Wednesday, June 26, 2013
Different ways of playing 'Cards'
BLOGGER'S NOTE: This post contains spoilers for the three segment British miniseries House of Cards from the 1990s starring Ian Richardson and this year's 13-episode U.S. version made for Netflix, produced by David Fincher and starring Kevin Spacey. If you plan to watch either version and haven't yet, read no further.
By Edward Copeland
After giving people time to watch the American version of House of Cards and with its availability on DVD and Blu-ray for those without access to Netflix Instant, I thought enough time had transpired to discuss both the new version as well as the original BBC miniseries, whose first part premiered in 1990. Prior to watching the David Fincher-produced D.C.-set House of Cards with Kevin Spacey playing the wily lead, I felt I needed to see the British version to see how well the differences translated. (Obviously, Britain's parliamentary system of government works quite differently from our legislative branch — which, in its current state, doesn't work at all, but House of Cards exists in the land of make-believe. I lacked either the time or the energy given personal matters to attempt to read the novel by Michael Dobbs that spawned the BBC miniseries.)
Though the new version pads out its story to 13 roughly one-hour episodes while the first of the three British House of Cards miniseries told mostly the same story in four episodes of approximately the same length, the U.S. take does hit many of the same plot points except when it comes to the ending, but the makers of the U.S. House of Cards envision it as a continuing series. (I needn't have watched the second and third BBC miniseries, To Play the King and The Final Cut, since the stories in those sequels aren't covered in the first season of the U.S. House of Cards.) Both versions of the political chicanery, whether set here or across the pond, offer solid entertainment and mostly solid performances, though the U.S. House of Cards wins out in terms of production values. Unfortunately, when it comes to the battle of FUs (Francis Urquhart in the U.K., Francis Underwood in the U.S.), the late Ian Richardson wins hands down. Spacey proves capable as usual for the most part, but he burdens himself with an off-and-on Southern drawl that's wholly unnecessary and, at times, a major distraction. When Richardson's Urquhart speaks to the viewer in his well-mannered, upper-crust tone, it always works. When Spacey's Underwood attempts to pull it off while simultaneously putting on a generic son of the South voice for his South Carolina representative, at times it comes off as too cutesy by half.
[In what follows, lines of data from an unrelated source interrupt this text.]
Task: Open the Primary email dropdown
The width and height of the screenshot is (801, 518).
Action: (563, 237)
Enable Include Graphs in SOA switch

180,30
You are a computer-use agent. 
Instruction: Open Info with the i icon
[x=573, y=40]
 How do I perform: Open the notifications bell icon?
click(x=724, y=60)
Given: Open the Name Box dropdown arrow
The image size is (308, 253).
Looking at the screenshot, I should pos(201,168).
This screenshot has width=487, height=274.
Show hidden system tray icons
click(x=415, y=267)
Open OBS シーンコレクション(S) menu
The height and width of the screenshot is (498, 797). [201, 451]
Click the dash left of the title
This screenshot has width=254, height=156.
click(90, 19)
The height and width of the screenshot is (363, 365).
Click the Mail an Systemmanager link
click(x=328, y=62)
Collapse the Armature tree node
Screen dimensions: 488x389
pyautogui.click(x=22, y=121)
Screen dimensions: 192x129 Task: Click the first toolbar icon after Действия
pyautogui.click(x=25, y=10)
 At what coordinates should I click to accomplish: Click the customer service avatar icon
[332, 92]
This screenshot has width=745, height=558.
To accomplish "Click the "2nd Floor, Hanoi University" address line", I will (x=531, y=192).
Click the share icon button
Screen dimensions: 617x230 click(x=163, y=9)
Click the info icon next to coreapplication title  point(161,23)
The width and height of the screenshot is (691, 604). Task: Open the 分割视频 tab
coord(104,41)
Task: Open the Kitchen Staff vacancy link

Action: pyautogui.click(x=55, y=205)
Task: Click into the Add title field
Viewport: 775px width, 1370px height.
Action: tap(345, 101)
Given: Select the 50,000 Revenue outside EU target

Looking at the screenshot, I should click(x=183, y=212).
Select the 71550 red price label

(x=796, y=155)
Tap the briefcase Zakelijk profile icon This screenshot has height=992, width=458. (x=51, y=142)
Despite the differences in forms of government, both House of Cards begin with essentially the same kernel of a motivation for our two Francises. In the 1990 BBC version, Urquhart has served faithfully as an MP of the Conservative Party, functioning as their Chief Whip under Margaret Thatcher's reign as prime minister. In its fictionalized view of history, Thatcher's loss of support has led to her resignation and while the Conservatives look bound to keep a weakened majority hold of the British government, Urquhart expects the new prime minister, Hal Collinridge (David Lyon, whose death at 72 was announced today), to appoint him to a long-sought Cabinet position and remove him from his duties as whip. Instead, with the slimmer majority, Collinridge decides not to shake up the Cabinet and an angry Urquhart starts maneuvering many people to get his revenge and build his own rise to power. In the 2013 U.S. take on the tale, Underwood long has held the title of Democratic Whip in the House, now the Majority Whip as a new Democratic president (not Barack Obama), Garrett Walker (Michael Gill), takes office. but Walker reneges on a promise to pick Underwood as his secretary of state. This begins Underwood's convoluted maneuvering. One problem that separates the two versions comes down to logic. You see why Urquhart longs to become the prime minister himself, but if you know U.S. history, it seems downright silly for Underwood to leap through all the hoops and commit all the deeds he does just to end up as vice president. When George H.W. Bush won the presidency, he was the first sitting vice president to manage the victory in his own right since Martin Van Buren. Unless Underwood plans to kill off Walker in a subsequent season of the U.S. House of Cards, why does he see that as a plausible path to the Oval Office?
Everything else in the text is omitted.